China: Human rights groups & employees call on Google not to launch censored search engine saying it would violate rights to expression & privacy

According to media reports, Google plans to launch a censored search engine in China that blocks sensitive information. In August 2018, 14 human rights organisations, including Access Now, Amnesty International, Committee to Protect Journalists, Electronic Frontier Foundation, and Human Rights Watch, issued an open letter to Google CEO Sundar Pichai calling on Google to refrain from launching a censored search engine in China (known as "Project Dragonfly"). The letter says that the censored search engine represents “an alarming capitulation by Google on human rights” and could result in the company “directly contributing to, or [becoming] complicit in, human rights violations.”

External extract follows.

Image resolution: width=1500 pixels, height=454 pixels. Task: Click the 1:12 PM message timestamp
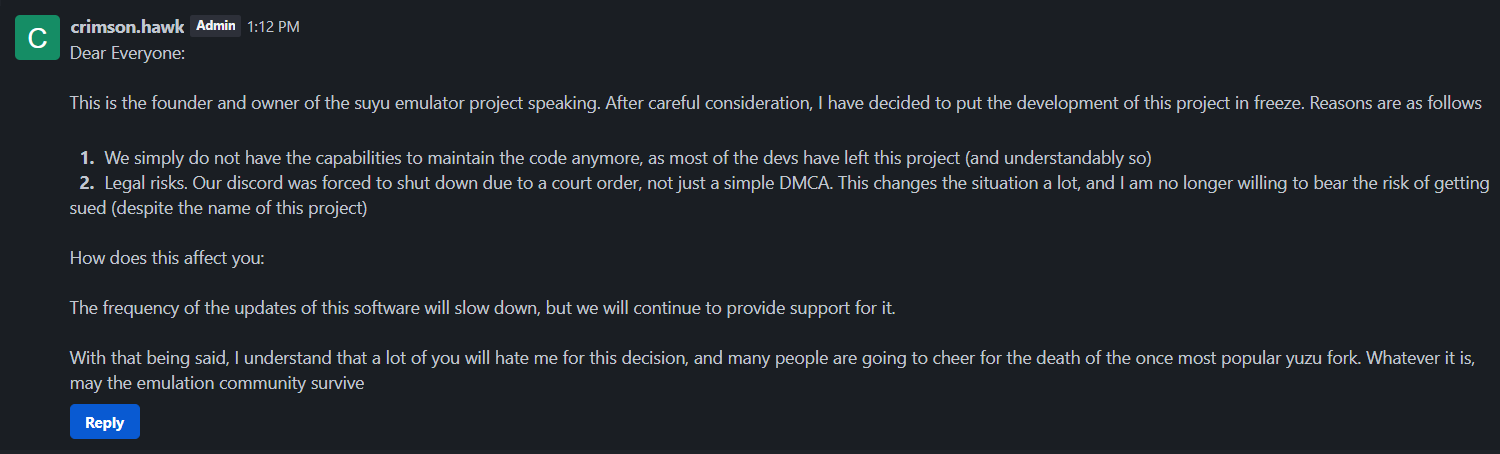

Google employees have also expressed concerns about Project Dragonfly, with more than 1,400 signing a letter calling for an ethics review structure that includes rank and file employee representatives; the appointment of ombudspeople; a plan for transparency that allows employees an ethical choice about what they work on; and ethical assessments of Google projects, including Dragonfly. In addition, at least one Google employee has resigned in protest.

On 27 November 2018, Google employees released another letter calling on Google to cancel Project Dragonfly.

Business & Human Rights Resource Centre invited Google to respond to allegations related to Project Dragonfly; it did not.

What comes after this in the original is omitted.